Keywords: artificial neural network analysis;Malaysia;structural equation modeling;tax compliance
Issue Date: Jul-2022
Publisher: SAGE Publications Inc.
Journal: SAGE Open 
The tax system provides the necessary financial resources to a country’s administration to use the collected resources for the welfare of the general public and the development of general infrastructure. Therefore, compliance with the prevailing tax system is necessary for a country’s political and administrative system to survive.

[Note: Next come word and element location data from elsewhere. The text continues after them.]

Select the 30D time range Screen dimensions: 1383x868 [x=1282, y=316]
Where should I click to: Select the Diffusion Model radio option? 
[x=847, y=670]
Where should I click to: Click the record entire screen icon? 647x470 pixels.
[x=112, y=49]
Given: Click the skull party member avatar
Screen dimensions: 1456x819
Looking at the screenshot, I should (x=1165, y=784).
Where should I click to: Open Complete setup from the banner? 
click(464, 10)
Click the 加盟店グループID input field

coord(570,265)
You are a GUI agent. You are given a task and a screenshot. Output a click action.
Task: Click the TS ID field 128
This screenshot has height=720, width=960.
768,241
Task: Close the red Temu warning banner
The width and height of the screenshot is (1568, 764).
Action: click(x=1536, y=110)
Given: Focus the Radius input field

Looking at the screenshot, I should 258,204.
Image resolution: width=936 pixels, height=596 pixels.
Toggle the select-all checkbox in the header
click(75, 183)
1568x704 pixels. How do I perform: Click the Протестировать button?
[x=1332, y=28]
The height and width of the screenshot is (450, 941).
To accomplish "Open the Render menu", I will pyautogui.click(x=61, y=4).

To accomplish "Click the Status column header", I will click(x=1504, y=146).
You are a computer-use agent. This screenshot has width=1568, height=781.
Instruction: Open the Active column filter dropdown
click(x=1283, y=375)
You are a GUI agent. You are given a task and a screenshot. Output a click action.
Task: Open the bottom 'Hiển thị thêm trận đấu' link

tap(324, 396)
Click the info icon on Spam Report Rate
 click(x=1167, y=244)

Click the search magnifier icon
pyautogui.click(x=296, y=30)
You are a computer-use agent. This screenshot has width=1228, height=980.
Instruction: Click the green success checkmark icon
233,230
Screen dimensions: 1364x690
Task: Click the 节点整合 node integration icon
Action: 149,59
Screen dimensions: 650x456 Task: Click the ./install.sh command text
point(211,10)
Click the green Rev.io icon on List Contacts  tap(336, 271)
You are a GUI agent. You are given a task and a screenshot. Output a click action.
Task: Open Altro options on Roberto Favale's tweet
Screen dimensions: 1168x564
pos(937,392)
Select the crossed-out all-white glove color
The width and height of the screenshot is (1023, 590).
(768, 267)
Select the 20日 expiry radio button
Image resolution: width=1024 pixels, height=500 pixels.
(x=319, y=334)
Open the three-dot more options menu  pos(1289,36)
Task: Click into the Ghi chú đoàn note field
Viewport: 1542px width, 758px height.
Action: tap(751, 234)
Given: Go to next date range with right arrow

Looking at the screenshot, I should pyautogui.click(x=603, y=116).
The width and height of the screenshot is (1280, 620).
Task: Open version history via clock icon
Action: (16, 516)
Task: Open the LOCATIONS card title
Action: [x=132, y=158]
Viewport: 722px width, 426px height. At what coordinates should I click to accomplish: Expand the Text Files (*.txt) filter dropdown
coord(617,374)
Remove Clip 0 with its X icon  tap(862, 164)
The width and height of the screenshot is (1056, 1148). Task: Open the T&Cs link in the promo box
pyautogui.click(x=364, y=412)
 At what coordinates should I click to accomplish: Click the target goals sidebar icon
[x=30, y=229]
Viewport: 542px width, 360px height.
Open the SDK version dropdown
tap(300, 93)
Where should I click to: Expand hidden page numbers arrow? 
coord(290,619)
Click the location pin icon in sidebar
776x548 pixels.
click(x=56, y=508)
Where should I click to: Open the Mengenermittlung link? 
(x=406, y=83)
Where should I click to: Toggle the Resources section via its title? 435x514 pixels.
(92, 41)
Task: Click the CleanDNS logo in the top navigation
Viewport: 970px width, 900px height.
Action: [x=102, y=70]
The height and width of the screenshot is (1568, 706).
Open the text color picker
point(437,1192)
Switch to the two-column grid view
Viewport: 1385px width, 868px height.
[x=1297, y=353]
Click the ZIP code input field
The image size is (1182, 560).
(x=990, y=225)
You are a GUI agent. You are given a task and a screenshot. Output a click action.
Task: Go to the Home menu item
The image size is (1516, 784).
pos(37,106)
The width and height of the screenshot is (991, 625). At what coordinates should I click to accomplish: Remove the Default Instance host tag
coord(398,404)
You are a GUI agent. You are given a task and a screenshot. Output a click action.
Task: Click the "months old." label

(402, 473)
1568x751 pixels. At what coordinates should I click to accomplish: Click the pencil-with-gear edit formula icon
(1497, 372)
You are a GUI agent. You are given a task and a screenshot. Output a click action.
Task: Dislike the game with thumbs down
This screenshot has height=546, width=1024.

The current study aims to explore the intention to comply and the compliance behavior toward the tax system among Malaysian taxpayers. The data were collected using the survey method, and quantitative data were analyzed using the dual-stage methods of partial least squares structural equation modeling (PLS-SEM) and artificial neural network (ANN). The analysis results showed that the perceived fairness of the tax system, tax penalties, and tax awareness were significantly related to the intention to comply with the tax rules and regulations. Furthermore, the intention to comply with the tax system significantly influenced tax compliance behavior. The ANN analysis confirms that tax awareness, tax penalties, and fairness perception are the three most important factors influencing tax compliance. The tax authorities need to build the taxpayers’ confidence in the prevailing tax system and streamline the tax system to reduce tax complexity. Consequently, the taxpayers will start paying the correct and timely tax liabilities. The study’s limitations and future research avenues are documented at the end of this paper.
Web of Science / Scopus
ISSN: 21582440
DOI: 10.1177/21582440221127190
Appears in Collections:Faculty of Entrepreneurship and Business - Journal (Scopus/WOS)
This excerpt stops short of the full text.